An example of a Calabi-Yau 3-fold with irrational nef cone?  Let $X$ be a Calabi-yau 3-fold, that is, $X$ is a smooth projective 3-fold such that $K_X$ is trivial and $h^1(X, \mathcal{O}_X)=0$. 
Question Is it easy to find $X$ whose nef cone is not "rational", that is, 
the nef cone does not coincide with the convex hull of rational points on the nef boundary? 
 A: I think the following construction could work: Let $X$ be a Calabi-Yau threefold without any rational curves (such threefolds do exist). Then $Nef(X)=\overline{Eff}(X)$, i.e., the nef cone equals the pseudoeffecitve cone (by the log cone theorem) and the nef boundary is given by the null cone, that is, the set of divisor classes $D$ such that $D^3=0$. Note that this null cone is given by the zero locus of a degree 3 polynomial in the Neron Severi group, and the non-rational points of this will give you the example.

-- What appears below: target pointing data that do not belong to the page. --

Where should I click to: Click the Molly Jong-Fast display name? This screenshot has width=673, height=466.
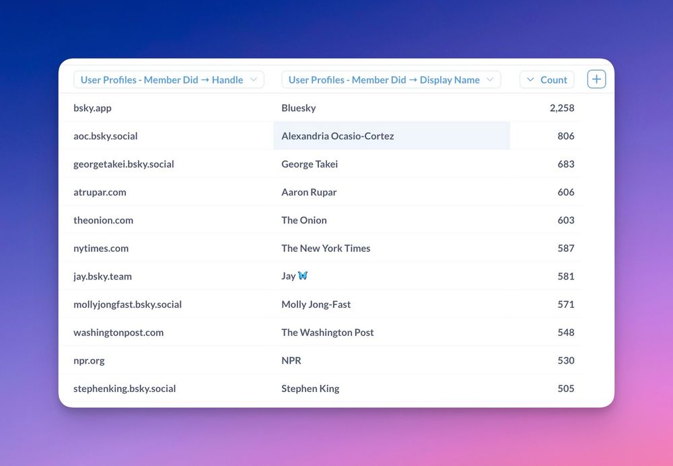(x=316, y=304)

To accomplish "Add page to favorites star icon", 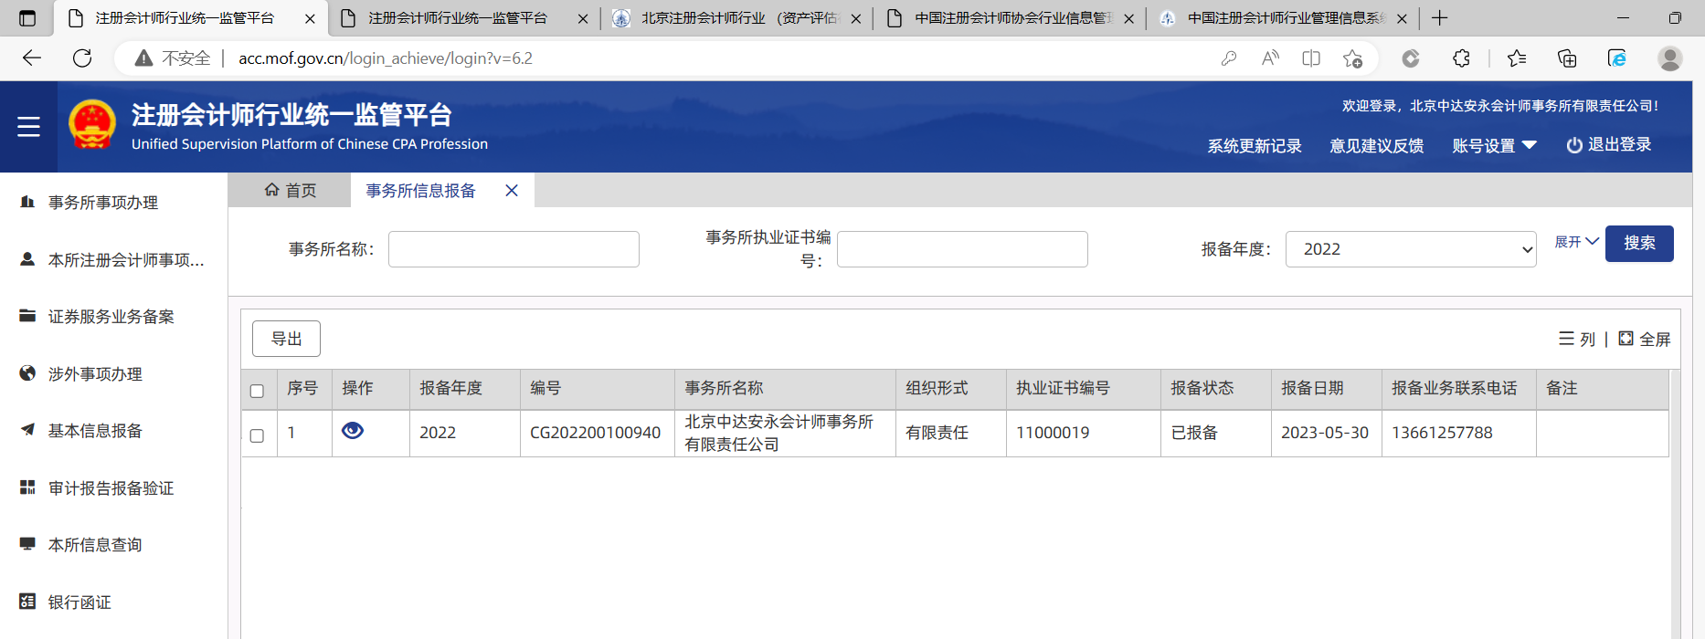I will (x=1352, y=58).
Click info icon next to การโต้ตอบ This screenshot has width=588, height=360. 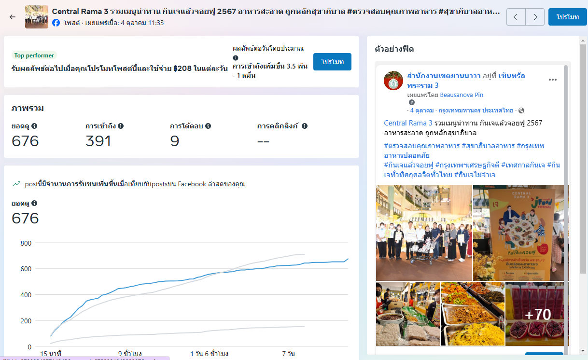208,126
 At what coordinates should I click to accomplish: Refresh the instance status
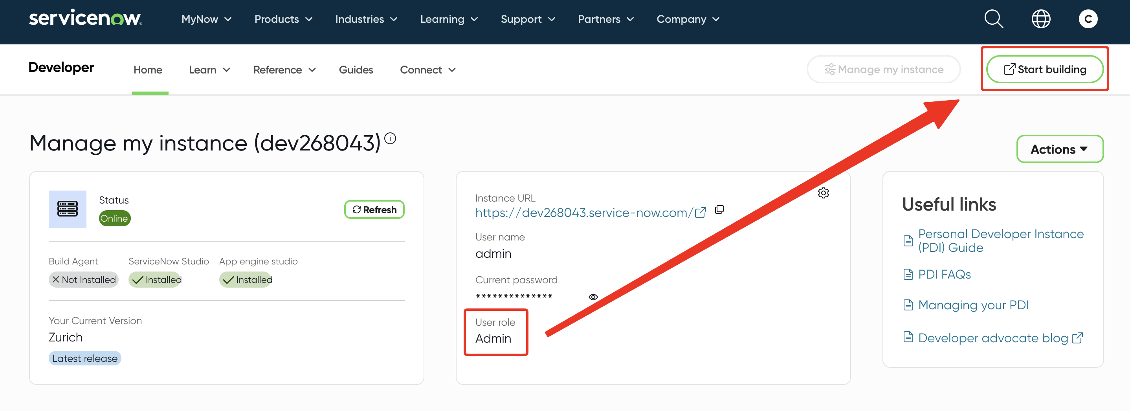(x=374, y=210)
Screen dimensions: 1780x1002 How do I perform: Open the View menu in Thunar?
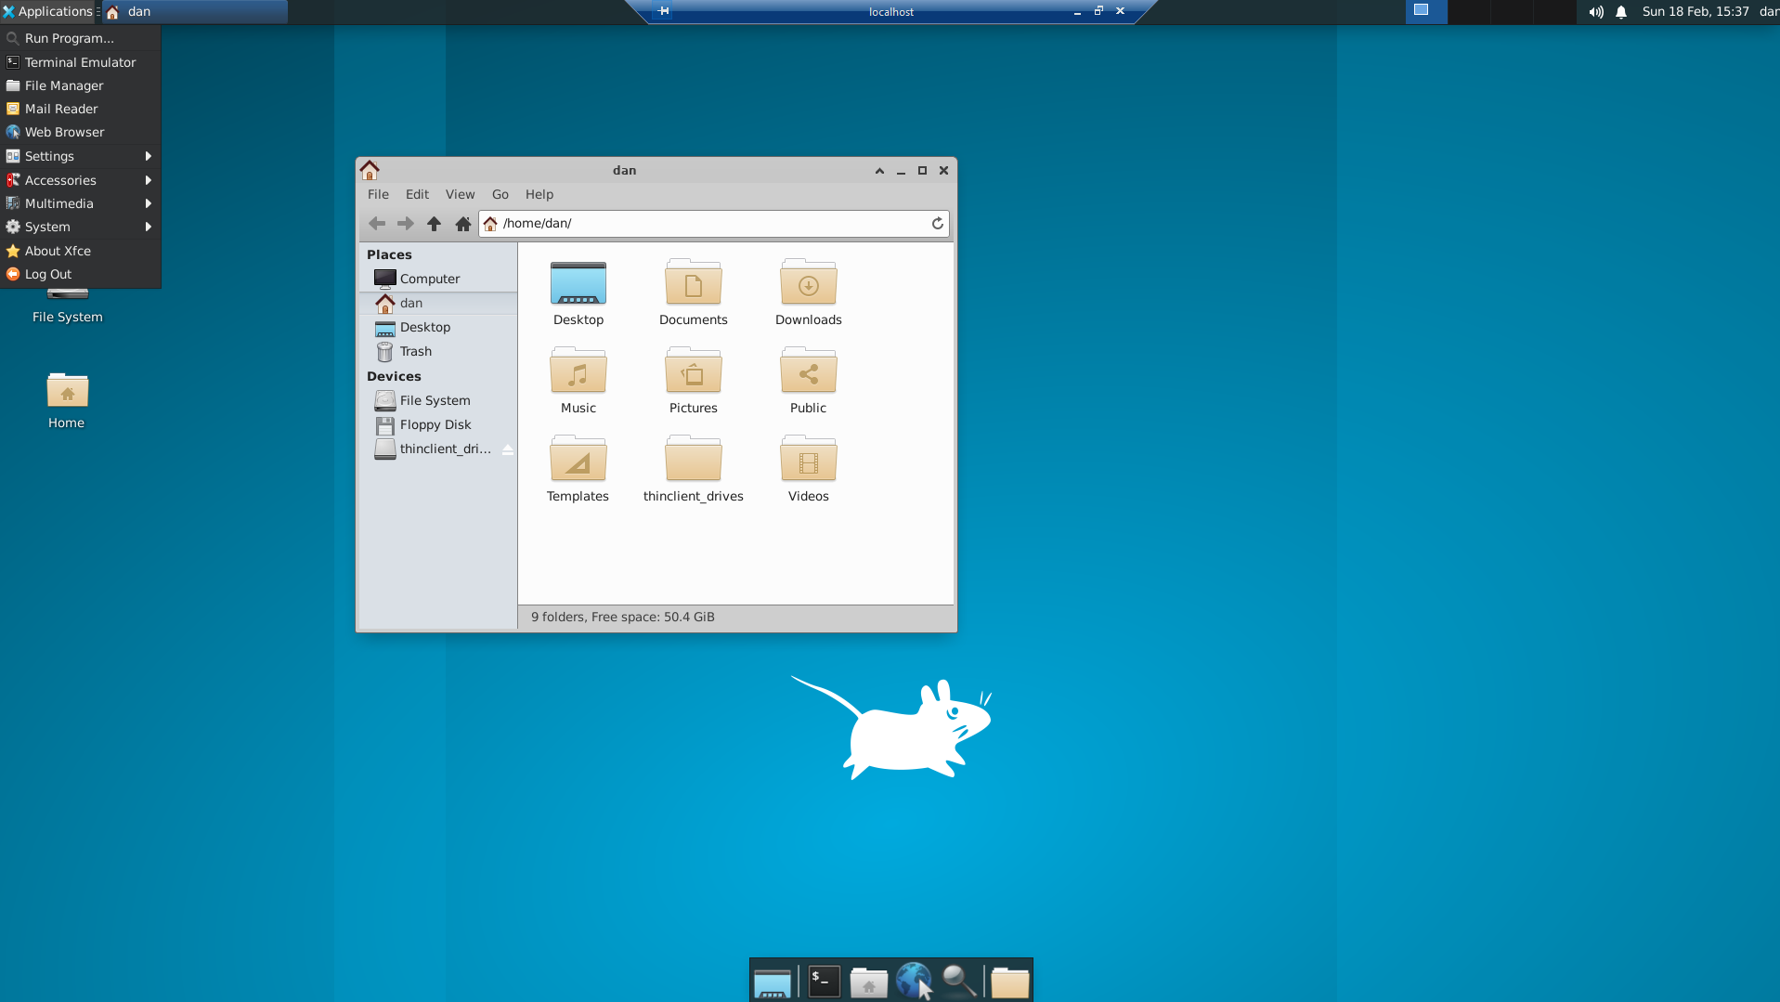pos(460,194)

I should mention that the nef cone of a Calabi-Yau threefold is a very interesting object even though it is often non-rational polyhedral. Indeed, the Kawamata-Morrison cone conjecture states that the nef cone and movable cone should instead have a rational polyhedral fundamental domain for the action of $im(Aut(X)\to GL(N^1(X)))$. In some sense, this is the next best thing compared to the Fano case ($K<0$) where everything is rational polyhedral. So in particular if the automorphism group is infinite, then one would expect a non-rational polyhedral nef cone.